Disponeva, infatti, l'art. 4 del D.L.L. 16 marzo 1946 che «l'Assemblea
Costituente terrà la sua prima riunione in Roma nel palazzo di Montecitorio il
ventiduesimo giorno successivo a quello in cui si saranno svolte le elezioni»;
il che, di fatto seguì con cronometrica puntualità; ma l'art. 4 dello stesso
Decreto disponeva: «L'Assemblea è sciolta di diritto il giorno dell'entrata in
vigore della nuova Costituzione e comunque non oltre l'ottavo mese dalla sua
prima riunione. Essa può prorogare questo termine per non più di quattro mesi
».
L'art. 4 è stato osservato sul punto della convocazione
dell'Assemblea Costituente ed è stato osservato con squisita esattezza con le
conseguenze beffarde per la Venezia Giulia e per la provincia di Bolzano, pure
il D. luogotenenziale 16 marzo 1946 n. 99 disponendo: « I comizi elettorali
sono convocati per il 2 giugno 1946 per deliberare mediante referendum sulla
forma istituzionale dello Stato e per eleggere i deputati alla Assemblea
Costituente. E' fatta eccezione per il Collegio elettorale della Venezia Giulia
e della Provincia di Bolzano per i quali la convocazione dei comizi elettorali
sarà disposta con successivi provvedimenti». La disposizione è divenuta puzzle
nel senso della sua inapplicabilità e per il fatto della sua mancata applicazione; ma pure l'impegno era
chiaro. Non è che la disposizione su riferita riguardante i comizi elettorali,
da convocarsi successivamente, non si riferisse al referendum sulla forma
istituzionale dello Stato ma soltanto alle elezioni (quali? quelle alla
Costituente... già funzionante il ventiduesimo giorno successivo al 2 giugno?):
infatti regge il tutto la espressione: « I comizi elettorali sono convocati...
per deliberare mediante referendum sulla forma istituzionale dello Stato e per
eleggere i deputati alla Assemblea Costituente »; né la eccezione riferita al
Collegio elettorale della Venezia Giulia e della provincia di Bolzano è in
alcun modo limitativa.
Ma assai piú grave è la inosservanza della disposizione
dell'art. 4 che disponeva sciolta di diritto la Costituente ove non avesse data
la Costituzione entro l'anno dalla prima convocazione: dal 25 giugno 1946.

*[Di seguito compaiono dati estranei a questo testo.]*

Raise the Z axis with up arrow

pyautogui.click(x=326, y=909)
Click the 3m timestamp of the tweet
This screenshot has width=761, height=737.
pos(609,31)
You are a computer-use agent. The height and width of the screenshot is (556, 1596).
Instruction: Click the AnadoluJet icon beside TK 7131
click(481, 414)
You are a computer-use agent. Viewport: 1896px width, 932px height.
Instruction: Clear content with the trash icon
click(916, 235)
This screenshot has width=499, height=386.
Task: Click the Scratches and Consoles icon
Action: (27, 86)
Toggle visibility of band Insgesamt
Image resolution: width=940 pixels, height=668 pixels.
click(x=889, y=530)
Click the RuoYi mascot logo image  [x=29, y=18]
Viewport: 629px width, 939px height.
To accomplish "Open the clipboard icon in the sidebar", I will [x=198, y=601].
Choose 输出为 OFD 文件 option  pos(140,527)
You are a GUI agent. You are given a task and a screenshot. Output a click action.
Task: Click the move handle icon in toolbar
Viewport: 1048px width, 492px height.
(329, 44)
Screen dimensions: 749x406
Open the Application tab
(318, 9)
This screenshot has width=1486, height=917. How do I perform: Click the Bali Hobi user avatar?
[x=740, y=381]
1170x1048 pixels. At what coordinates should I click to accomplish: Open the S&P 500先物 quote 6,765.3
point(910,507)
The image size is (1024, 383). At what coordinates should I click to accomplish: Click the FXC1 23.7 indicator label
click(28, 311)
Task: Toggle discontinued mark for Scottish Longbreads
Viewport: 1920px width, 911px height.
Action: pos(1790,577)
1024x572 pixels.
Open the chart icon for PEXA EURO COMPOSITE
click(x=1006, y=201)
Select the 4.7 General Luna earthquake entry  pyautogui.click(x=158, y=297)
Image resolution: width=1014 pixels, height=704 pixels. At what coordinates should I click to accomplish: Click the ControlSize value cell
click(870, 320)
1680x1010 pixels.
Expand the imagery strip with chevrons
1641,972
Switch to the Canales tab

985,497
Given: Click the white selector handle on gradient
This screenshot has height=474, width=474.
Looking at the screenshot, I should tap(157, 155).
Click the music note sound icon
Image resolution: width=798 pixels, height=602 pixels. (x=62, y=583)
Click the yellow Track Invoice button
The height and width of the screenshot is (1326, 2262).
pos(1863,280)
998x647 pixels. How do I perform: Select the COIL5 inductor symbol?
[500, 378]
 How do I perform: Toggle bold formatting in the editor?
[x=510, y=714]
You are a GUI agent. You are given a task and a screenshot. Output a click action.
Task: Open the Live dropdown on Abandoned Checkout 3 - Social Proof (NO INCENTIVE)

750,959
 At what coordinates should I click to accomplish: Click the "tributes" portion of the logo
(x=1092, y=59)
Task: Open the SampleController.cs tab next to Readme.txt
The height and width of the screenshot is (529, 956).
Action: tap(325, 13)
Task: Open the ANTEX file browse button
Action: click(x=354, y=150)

Viceversa la Costituzione fu approvata con votazione complessiva e finale nella
seduta pomeridiana del 22 dicembre, fu promulgata il 27 dicembre e, per la
XVIII disposizione finale, entrò in vigore il 1 gennaio 1948! In ritardo,
quindi, sul termine ultimo fissato alla validità della Costituente di sei mesi!
Col
calendario le sofisticazioni non sono facili: ci furono alti scrupoli
costituzionali (cosi si è affermato) in Taluno che, per essi - se veramente ci
furono - merita alto rispetto. Molti non ebbero scrupoli, anzi moltissimi.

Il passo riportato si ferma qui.